目的探讨冠心病心肌线粒体DNA5.0kb缺失的检测。方法120例心脏的左、右心室肌各1份,分为正常对照组、病例相关组和病例组,每组40例80个样本。用断裂点连接PCR分别扩增样本含线粒体DNA5.0kb缺失的片段,巢式PCR检测含5.0kb缺失片段的扩增产物的准确性,半定量PCR对该产物进行定量,聚丙稀酰胺凝胶电泳检测PCR产物。结果在对照片段扩增成功的样本中,正常对照组未检出线粒体DNA5.0kb缺失;病例相关组检出2例,占6.07%(2/33);病例组检出29例,占85.29%(29/34);左、右心室肌线粒体DNA5.0kb缺失量分别为0.0015%~0.7813%和0.0008%~0.3906%。病例组与其他两组缺失率经χ2检验,其差异具有极显著性意义(P<0.001);左、右心室肌的缺失量经t检验,其差异具有极显著性意义(P<0.001)。结论冠心病心肌多有线粒体DNA5.0kb缺失,缺血明显的区域其缺失量也较高。
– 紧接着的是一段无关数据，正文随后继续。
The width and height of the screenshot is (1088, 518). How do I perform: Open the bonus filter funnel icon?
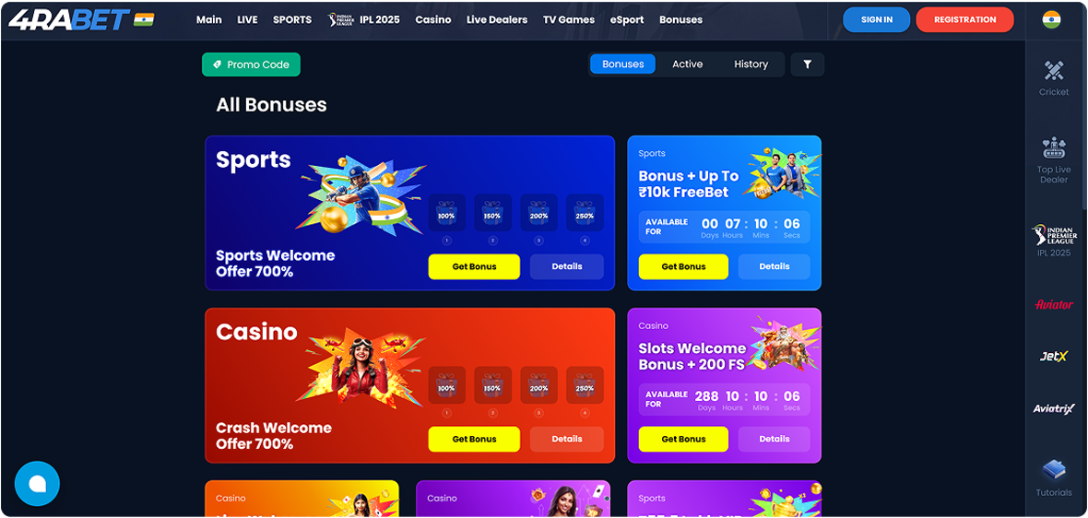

The detection of mitochondrial DNA 5.0Kb deletion of myocardium in coronary heart disease

Objective To discuss the detection of mitochondrial DNA 5.0Kb deletion of myocardium in coronary heart disease.Methods 120 myocardium cases were divided evenly into three groups: normal control, other related nonischemic diseases and coronary heart disease group. The myocardium of left and right ventricle were taken from each case for the study. GAP-PCR was performed to amplify the fragments containing mtDNA 5.0kb deletion, nested-PCR to detect the accuracy of GAP-PCR, semi-quantitative PCR to calculate the quantities ratio of the mtDNA 5.0kb deletion to the total mtDNA . The PCR products were detected by polyacrylamide gel electrophoresis.Results The ratios of the mtDNA 5.0kb deletion were recorded as the following: 0.00% in normal controls group, 6.07% (2/33) in other related nonischemic diseases group, 85.29% (29/34) in the coronary heart disease group. The ratios of mtDNA 5.0kb deletion of the left and right ventricular muscles were 0.0015%～0.7813% and 0.0008%～0.3906% respectively. Statistical analysis showed that there were significant differences in deletion ratios not only between the coronary heart disease group and other two groups (P<0.001), but also between left and right ventricle muscles (P<0.001). Conclusion Mitochondrial DNA 5.0kb deletion occurred in most myocardium of coronary heart disease. Furthermore, the severe the ischemic, the higher the deletion ratio.